──────── Text segment
S.E.C. v. First City Financial Corp., Ltd.

Decision Date01 December 1989
Docket NumberNo. 88-5232,88-5232
Citation281 U.S.App. D.C. 410,890 F.2d 1215
Parties, 58 USLW 2354, Fed. Sec. L. Rep. P 94,801, 29 Fed. R. Evid. Serv. 1055 SECURITIES AND EXCHANGE COMMISSION v. FIRST CITY FINANCIAL CORPORATION, LTD., et al., Appellants.
CourtU.S. Court of Appeals — District of Columbia Circuit

Appeal from the United States District Court for the District of Columbia (Civil Action No. 86-02240).

Arthur L. Liman, New York City, for appellants.

Paul Gonson, Sol., S.E.C., with whom Daniel L. Goelzer, Gen. Counsel, Jacob H. Stillman, Associate Gen. Counsel, Washington, D.C., Eric Summergrad, Asst. Gen. Counsel, Joseph A. Franco, Atty., S.E.C., were on the brief, for appellee.

Before EDWARDS, GINSBURG, and SILBERMAN, Circuit Judges.

Opinion for the Court filed by Circuit Judge SILBERMAN.

Concurring statement filed by Circuit Judge GINSBURG, in which Circuit Judge EDWARDS joins.

SILBERMAN, Circuit Judge:

Section 13(d) of the Securities Exchange Act of 1934, 15 U.S.C. Sec. 78m(d), requires any person who has directly or indirectly obtained the beneficial ownership of more than 5 percent of any registered equity security to disclose within 10 days certain information to the issuer, the exchanges on which the security trades, and to the Securities and Exchange Commission ("SEC"). 1 The SEC charged appellants, First City Financial Corporation, Ltd. ("First City") and Marc Belzberg, with deliberately evading section 13(d) and its accompanying regulations in their attempted hostile takeover of Ashland Oil Company ("Ashland") by filing the required disclosure statement after the 10 day period. The district court concluded that appellants had violated the statute; it then enjoined them from further violations of section 13(d) and ordered them to disgorge all profits derived from the violation. See SEC v. First City Financial Corp., et al. 688 F.Supp. 705 (D.D.C.1988). We think that the district court's findings were not clearly erroneous and that the injunction and disgorgement orders were lawful and appropriate remedies for appellants' violations. We therefore affirm.

I.
────────────────
(Aim): Write out the court opinion's wording word for word, between "Arthur L. Liman, New" and "Judge EDWARDS joins.", inclusive. The data that comes next has nothing to do with the court opinion above.
──────── Listed records
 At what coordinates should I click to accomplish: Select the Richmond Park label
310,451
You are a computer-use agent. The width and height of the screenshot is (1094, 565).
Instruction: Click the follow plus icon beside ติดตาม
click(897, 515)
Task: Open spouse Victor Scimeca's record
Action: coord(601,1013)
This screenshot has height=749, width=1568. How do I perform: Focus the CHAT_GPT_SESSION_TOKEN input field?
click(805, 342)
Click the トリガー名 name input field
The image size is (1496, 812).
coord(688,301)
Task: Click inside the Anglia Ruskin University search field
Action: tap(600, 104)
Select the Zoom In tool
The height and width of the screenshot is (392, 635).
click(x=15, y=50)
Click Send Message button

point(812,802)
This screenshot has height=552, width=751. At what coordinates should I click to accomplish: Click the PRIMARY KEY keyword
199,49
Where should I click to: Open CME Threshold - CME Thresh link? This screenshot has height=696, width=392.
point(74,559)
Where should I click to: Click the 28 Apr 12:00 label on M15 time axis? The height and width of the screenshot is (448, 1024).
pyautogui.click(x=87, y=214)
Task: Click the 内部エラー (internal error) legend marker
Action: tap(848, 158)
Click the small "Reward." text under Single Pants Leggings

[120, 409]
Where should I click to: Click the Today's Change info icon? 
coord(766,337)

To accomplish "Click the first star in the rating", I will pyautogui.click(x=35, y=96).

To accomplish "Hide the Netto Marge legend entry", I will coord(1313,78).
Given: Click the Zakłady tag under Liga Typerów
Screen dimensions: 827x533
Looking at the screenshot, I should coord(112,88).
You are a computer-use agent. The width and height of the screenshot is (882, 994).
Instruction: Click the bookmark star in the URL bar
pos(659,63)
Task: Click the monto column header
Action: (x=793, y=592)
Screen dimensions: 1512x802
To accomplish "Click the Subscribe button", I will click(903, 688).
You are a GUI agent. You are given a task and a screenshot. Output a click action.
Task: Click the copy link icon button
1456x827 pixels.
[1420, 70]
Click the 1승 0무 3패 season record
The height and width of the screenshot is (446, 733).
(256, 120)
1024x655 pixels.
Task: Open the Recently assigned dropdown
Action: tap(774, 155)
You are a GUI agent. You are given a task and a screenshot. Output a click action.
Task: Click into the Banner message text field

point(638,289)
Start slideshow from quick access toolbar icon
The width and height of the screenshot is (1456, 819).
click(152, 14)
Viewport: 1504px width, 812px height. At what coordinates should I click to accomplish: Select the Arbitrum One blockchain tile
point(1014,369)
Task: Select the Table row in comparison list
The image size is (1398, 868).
────────────────
(Exercise answer):
Arthur L. Liman, New York City, for appellants.

Paul Gonson, Sol., S.E.C., with whom Daniel L. Goelzer, Gen. Counsel, Jacob H. Stillman, Associate Gen. Counsel, Washington, D.C., Eric Summergrad, Asst. Gen. Counsel, Joseph A. Franco, Atty., S.E.C., were on the brief, for appellee.

Before EDWARDS, GINSBURG, and SILBERMAN, Circuit Judges.

Opinion for the Court filed by Circuit Judge SILBERMAN.

Concurring statement filed by Circuit Judge GINSBURG, in which Circuit Judge EDWARDS joins.